INSTRUCTIONS FOR THE TASK:
Pick out every line of the entries below where "marker" occurs, and copy those lines.

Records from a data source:

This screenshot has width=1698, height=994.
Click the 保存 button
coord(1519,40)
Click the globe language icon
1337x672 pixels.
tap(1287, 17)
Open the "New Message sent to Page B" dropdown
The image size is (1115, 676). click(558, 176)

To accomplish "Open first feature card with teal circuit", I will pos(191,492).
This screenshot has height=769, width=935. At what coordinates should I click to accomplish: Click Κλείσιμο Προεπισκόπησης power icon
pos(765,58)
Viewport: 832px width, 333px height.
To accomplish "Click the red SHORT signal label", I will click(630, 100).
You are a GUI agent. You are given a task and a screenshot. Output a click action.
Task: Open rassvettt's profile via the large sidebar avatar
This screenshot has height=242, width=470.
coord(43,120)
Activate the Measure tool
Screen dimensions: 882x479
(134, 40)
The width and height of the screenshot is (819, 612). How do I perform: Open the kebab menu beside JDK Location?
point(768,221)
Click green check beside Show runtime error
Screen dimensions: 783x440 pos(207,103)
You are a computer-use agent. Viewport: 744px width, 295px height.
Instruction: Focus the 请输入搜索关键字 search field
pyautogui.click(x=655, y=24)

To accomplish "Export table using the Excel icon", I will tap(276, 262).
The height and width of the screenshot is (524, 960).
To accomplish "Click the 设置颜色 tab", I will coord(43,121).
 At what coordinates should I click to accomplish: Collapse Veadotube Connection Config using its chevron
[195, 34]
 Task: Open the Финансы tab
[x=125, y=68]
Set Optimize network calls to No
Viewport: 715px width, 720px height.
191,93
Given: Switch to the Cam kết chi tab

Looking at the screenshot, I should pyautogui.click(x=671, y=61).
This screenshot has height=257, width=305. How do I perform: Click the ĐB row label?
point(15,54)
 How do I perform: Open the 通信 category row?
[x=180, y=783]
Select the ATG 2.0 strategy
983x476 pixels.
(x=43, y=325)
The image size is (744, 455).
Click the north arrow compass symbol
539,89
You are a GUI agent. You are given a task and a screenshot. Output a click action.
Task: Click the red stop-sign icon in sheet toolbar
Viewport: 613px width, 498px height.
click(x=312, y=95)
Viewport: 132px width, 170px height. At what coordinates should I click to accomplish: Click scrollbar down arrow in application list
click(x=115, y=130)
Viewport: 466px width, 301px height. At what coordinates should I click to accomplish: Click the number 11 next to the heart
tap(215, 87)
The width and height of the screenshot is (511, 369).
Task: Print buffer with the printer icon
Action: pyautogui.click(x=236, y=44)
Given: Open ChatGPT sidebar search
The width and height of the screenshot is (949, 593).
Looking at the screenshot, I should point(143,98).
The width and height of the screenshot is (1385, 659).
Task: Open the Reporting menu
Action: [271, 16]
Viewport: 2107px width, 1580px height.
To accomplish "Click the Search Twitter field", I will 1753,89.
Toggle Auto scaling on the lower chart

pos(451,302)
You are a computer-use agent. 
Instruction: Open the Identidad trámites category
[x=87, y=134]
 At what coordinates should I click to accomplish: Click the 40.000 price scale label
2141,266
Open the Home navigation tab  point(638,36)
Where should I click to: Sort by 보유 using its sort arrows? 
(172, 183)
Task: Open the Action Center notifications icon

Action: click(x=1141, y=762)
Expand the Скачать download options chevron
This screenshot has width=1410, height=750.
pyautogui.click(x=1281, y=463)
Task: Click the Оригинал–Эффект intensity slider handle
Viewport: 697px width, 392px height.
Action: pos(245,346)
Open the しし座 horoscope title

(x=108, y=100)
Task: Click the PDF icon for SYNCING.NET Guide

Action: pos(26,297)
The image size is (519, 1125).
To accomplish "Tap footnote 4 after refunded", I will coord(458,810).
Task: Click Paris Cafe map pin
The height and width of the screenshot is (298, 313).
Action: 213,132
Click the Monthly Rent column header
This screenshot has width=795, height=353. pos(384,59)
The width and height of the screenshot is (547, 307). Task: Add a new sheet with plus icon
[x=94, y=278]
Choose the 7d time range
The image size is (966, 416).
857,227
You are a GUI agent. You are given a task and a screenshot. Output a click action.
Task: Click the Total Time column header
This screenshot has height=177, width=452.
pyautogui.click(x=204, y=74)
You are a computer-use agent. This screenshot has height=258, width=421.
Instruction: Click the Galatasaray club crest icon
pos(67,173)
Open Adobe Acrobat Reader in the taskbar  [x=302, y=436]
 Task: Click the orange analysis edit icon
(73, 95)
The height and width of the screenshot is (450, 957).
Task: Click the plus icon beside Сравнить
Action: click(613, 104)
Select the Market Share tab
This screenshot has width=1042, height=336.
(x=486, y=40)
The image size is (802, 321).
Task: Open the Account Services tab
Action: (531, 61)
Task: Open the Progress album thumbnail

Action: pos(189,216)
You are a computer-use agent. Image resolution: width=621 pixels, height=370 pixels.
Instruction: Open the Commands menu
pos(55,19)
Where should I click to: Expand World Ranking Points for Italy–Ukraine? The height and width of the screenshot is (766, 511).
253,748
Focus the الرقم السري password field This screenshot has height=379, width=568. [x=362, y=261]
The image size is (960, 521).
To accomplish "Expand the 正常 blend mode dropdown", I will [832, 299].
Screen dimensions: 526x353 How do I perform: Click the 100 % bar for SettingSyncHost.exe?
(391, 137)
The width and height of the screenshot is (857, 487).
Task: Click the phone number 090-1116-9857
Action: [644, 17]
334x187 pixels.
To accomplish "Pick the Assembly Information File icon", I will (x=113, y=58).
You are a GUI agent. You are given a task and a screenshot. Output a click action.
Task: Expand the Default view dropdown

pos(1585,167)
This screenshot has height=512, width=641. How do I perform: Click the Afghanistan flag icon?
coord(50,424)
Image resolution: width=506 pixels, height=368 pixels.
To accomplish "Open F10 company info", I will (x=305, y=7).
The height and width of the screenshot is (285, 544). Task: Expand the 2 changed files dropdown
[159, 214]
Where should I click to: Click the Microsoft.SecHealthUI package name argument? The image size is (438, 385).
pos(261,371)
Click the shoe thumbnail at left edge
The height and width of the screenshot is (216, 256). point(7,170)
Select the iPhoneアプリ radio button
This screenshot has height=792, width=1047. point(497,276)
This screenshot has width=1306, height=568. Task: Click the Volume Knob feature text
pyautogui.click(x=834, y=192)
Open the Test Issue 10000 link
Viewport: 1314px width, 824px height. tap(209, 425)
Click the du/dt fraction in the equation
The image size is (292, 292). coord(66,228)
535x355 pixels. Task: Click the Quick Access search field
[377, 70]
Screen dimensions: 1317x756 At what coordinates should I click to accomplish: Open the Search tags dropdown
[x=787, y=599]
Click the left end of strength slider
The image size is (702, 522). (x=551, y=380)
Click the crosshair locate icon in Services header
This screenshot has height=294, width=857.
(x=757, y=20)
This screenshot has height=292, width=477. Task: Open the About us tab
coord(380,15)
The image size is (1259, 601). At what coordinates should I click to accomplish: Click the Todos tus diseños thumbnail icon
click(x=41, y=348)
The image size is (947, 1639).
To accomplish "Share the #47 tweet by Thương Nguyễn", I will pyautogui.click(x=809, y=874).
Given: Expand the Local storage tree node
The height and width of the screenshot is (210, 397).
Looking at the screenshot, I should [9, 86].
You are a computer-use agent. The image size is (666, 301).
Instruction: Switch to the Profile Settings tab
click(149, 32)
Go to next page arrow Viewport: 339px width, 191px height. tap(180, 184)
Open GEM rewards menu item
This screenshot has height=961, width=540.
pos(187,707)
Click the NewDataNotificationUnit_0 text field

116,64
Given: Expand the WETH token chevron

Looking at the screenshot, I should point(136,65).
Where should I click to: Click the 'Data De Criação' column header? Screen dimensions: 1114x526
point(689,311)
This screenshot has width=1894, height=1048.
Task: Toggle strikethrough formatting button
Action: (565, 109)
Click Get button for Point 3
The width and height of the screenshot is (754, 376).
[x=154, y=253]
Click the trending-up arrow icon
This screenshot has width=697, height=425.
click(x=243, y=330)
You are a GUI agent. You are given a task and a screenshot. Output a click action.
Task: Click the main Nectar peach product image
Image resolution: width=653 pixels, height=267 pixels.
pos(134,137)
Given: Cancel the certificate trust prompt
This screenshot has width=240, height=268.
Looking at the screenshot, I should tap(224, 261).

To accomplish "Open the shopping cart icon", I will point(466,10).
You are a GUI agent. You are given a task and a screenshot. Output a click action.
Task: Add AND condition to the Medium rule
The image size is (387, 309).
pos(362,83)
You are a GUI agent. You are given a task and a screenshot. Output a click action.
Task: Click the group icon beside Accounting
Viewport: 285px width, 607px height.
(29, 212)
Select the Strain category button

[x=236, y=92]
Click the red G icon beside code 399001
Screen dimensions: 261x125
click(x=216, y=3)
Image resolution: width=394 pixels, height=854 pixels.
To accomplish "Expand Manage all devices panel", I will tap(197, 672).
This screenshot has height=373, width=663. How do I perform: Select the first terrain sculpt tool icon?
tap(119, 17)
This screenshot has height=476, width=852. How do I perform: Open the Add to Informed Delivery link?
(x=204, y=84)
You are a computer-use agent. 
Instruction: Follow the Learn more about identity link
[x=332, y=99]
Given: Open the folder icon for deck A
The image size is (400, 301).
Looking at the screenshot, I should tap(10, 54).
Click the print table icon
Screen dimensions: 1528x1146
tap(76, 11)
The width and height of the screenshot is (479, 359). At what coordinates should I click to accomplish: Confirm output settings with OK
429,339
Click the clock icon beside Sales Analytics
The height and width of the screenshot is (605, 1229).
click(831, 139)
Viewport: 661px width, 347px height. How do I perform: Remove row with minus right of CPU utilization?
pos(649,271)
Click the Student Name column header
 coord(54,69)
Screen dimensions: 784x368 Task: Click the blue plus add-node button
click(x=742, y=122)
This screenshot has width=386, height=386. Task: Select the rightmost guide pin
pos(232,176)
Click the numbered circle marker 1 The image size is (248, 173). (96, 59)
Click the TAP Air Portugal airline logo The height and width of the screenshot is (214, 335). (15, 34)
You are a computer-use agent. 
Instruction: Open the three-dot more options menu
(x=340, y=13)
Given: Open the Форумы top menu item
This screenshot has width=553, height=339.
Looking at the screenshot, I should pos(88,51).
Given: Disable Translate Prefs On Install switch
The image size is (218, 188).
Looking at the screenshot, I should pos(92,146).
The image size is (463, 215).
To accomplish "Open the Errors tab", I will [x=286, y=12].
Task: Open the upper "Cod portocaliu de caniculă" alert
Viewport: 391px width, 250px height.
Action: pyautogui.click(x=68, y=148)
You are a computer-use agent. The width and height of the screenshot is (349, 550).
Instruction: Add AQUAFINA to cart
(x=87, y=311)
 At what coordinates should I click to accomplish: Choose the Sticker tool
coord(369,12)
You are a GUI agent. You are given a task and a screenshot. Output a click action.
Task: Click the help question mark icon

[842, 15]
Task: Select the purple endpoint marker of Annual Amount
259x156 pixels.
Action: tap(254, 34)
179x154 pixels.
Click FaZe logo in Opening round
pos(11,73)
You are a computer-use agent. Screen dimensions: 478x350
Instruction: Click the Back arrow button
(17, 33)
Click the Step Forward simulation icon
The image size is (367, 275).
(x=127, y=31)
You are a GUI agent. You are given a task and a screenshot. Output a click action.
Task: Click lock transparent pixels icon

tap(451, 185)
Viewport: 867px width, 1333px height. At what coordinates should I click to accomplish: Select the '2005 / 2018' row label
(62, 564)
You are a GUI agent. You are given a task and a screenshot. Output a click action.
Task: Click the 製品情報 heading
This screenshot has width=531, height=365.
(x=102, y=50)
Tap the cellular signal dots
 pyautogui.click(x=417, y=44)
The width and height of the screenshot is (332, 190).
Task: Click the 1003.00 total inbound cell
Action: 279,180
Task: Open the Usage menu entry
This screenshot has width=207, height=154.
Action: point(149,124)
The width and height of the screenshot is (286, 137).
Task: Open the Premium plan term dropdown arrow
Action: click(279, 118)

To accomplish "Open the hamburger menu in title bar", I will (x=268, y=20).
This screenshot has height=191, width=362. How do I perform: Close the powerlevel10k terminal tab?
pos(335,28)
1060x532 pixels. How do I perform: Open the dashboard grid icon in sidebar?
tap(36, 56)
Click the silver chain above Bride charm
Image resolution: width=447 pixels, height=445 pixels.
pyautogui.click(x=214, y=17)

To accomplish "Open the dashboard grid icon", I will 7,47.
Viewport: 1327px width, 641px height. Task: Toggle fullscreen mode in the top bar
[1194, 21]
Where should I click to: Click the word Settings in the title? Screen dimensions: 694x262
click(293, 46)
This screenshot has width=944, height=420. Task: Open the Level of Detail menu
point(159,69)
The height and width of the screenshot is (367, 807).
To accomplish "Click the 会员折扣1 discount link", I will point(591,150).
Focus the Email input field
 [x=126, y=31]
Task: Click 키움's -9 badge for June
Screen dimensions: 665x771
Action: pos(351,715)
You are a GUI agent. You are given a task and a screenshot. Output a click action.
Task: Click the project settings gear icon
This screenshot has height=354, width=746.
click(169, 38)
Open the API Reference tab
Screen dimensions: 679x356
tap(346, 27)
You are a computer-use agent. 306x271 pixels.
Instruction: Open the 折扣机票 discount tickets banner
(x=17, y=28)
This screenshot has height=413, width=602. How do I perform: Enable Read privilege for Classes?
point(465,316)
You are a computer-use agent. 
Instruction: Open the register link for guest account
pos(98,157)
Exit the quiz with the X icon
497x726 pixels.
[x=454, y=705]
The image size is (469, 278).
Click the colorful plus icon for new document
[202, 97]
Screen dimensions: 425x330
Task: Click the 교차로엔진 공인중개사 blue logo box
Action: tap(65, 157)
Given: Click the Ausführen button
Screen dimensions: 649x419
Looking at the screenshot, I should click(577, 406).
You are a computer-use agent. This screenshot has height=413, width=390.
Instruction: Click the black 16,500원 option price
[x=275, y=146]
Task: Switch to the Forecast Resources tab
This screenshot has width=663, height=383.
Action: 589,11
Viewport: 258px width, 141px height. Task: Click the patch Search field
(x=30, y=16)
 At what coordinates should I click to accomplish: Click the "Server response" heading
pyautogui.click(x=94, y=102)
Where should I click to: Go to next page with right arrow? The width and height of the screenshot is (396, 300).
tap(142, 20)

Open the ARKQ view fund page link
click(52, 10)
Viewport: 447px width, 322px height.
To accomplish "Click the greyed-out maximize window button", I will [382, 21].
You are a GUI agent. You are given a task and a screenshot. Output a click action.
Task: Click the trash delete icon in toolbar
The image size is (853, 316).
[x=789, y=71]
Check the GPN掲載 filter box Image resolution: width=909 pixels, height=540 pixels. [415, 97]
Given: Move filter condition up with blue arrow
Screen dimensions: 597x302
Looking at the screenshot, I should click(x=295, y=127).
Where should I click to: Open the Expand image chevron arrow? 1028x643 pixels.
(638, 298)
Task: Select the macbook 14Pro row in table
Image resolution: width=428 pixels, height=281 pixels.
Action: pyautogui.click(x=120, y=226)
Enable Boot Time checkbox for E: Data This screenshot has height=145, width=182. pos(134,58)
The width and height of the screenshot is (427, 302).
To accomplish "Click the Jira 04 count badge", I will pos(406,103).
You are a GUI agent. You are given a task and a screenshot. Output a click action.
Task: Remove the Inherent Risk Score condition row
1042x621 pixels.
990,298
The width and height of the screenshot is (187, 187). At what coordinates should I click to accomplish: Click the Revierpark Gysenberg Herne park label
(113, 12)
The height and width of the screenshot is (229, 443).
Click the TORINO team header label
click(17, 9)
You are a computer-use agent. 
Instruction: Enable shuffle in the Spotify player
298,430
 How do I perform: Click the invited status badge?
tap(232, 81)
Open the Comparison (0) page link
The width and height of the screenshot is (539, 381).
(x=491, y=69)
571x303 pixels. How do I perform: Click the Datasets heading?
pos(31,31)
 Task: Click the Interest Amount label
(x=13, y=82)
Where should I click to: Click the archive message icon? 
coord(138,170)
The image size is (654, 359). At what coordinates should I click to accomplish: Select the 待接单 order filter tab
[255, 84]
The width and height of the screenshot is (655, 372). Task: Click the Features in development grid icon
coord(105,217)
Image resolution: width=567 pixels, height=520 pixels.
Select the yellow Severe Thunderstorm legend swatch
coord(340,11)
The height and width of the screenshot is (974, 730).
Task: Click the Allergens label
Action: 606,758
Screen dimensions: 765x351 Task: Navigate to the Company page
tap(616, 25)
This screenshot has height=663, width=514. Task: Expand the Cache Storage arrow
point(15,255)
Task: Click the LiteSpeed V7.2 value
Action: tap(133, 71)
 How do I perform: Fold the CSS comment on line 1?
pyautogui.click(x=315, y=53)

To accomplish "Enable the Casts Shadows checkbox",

PROBLEM SOLUTION:
Click the numbered circle marker 1 The image size is (248, 173). (96, 59)
Task: Select the purple endpoint marker of Annual Amount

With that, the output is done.